====== Supplied data

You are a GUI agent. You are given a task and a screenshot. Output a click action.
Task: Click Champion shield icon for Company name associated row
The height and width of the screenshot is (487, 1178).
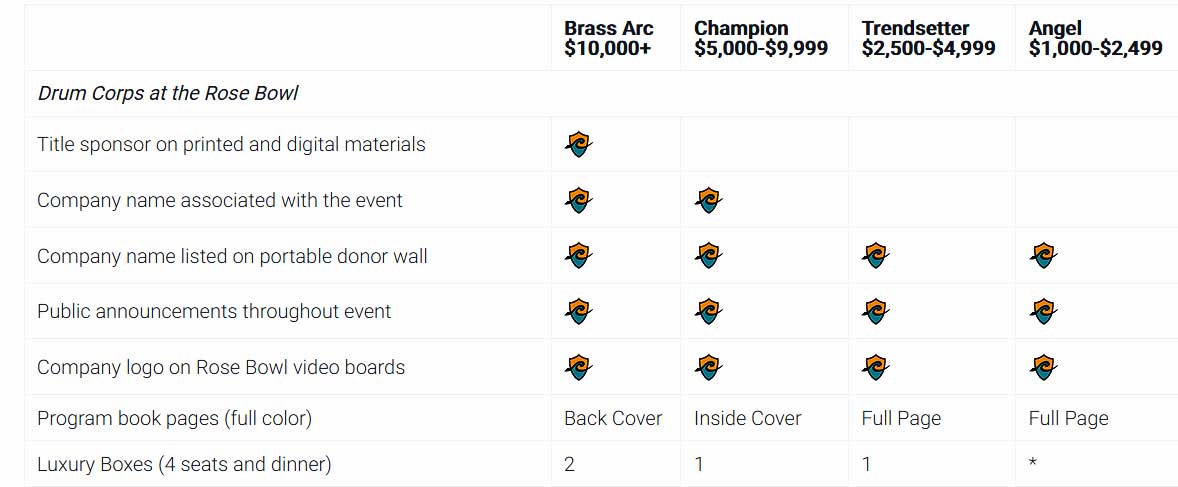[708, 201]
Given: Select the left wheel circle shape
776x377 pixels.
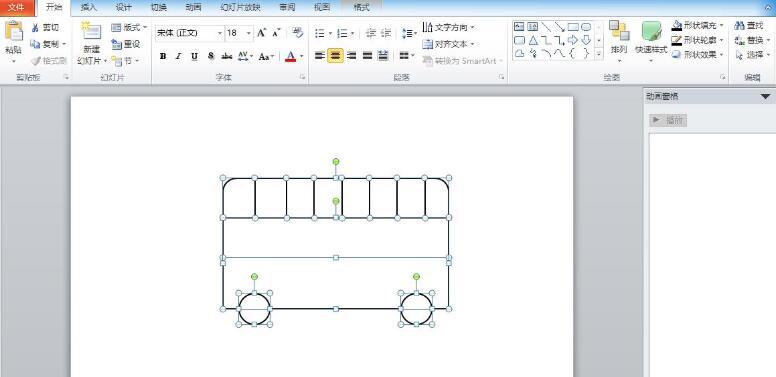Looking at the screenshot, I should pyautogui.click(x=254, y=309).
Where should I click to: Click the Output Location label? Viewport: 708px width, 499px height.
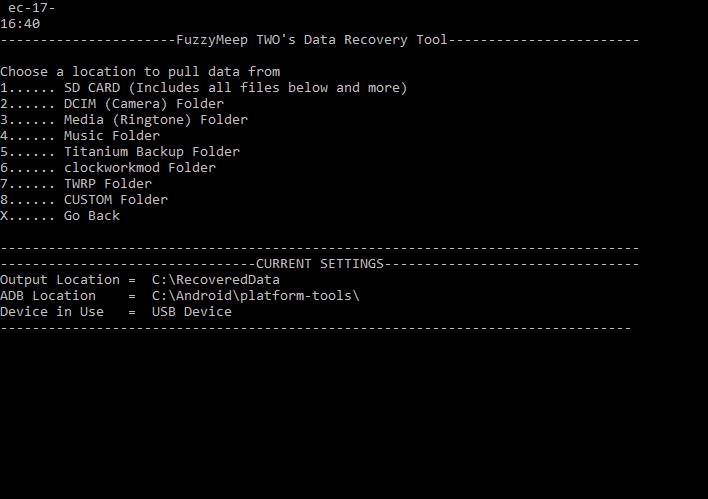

============

• **What you are asked to do**
Only the lines from the one with "Task: Click Champion" through the last line of the records above are wanted, copied exactly and with pictures omitted.

• **Exercise result**
Task: Click Champion shield icon for Company name associated row
The height and width of the screenshot is (487, 1178).
[708, 201]
Given: Select the left wheel circle shape
776x377 pixels.
Looking at the screenshot, I should pyautogui.click(x=254, y=309).
Where should I click to: Click the Output Location label? Viewport: 708px width, 499px height.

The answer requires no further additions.